How does an iOS App receive a SAML auth response?

Question

I'm working with a client who would like to authenticate with Active Directory Federated Services using SAML. As it was explained to me, the client ADFS server is the SAML identity provider and I simply need to provide a webview in the app for them to load a login page. Upon successful authentication the response should give authenticated metadata?

I've tried researching SAML and iOS and have only been able to find third party software which offers solutions, but no explanation of how this may be done without any third party integration into the app.

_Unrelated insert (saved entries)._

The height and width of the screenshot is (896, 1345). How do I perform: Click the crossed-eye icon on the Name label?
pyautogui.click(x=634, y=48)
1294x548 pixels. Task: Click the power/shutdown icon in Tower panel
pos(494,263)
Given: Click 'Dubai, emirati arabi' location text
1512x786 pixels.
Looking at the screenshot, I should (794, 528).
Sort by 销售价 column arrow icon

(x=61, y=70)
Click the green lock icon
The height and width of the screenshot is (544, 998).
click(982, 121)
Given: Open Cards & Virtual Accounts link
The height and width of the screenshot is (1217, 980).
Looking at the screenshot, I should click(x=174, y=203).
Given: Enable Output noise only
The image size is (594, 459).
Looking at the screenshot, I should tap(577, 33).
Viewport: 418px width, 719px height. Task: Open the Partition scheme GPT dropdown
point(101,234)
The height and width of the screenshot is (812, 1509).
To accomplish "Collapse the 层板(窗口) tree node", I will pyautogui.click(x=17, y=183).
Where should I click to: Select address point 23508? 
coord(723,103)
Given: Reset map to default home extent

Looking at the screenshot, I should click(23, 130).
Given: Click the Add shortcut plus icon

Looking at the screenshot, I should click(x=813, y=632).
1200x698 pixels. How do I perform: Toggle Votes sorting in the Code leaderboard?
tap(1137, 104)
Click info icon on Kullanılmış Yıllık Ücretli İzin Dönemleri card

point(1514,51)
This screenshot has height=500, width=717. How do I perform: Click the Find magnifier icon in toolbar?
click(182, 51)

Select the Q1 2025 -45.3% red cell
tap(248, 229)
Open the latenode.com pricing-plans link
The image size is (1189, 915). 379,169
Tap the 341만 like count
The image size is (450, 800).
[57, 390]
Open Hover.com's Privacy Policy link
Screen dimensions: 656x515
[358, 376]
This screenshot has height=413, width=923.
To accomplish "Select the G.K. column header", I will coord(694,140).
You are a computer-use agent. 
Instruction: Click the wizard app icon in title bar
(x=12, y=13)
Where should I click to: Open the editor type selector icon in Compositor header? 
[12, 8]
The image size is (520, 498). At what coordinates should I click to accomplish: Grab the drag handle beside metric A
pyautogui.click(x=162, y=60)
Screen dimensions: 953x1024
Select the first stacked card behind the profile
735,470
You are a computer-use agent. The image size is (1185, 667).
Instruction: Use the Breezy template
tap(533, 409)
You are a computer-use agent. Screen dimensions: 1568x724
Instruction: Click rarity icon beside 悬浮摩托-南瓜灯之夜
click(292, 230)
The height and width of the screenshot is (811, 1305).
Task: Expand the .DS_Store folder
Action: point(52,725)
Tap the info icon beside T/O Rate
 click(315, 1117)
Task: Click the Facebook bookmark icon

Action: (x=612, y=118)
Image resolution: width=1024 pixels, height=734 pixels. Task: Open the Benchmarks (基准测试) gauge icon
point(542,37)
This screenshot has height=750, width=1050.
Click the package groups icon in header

Resources I've looked into:

• https://www.mutuallyhuman.com/blog/2013/05/09/choosing-an-sso-strategy-saml-vs-oauth2/
• http://leandrob.com/2012/02/request-a-token-from-adfs-using-ws-trust-from-ios-objective-c-iphone-ipad-android-java-node-js-or-any-platform-or-language/
• http://blog.centrify.com/ideal-solution-for-sso-across-native-mobile-applications/
• https://msdn.microsoft.com/en-us/library/bb897402.aspx

Since I don't know anything about the content of this login page, how do I determine if the response has authenticated correctly? Additionally how do I extract and pull relevant information from this response into the app to store for future authenticated web service requests?

Answer 1

If the customer has ADFS 2012R2, it supports OAuth for public clients. Use the ADAL (Active Directory Authentication library) that supports ADFS. In this case, it will pop up a browser dialog window to do the authentication and then get a an authorization code. This code is then converted to an access token (JWT) which can then be used against a WebAPI.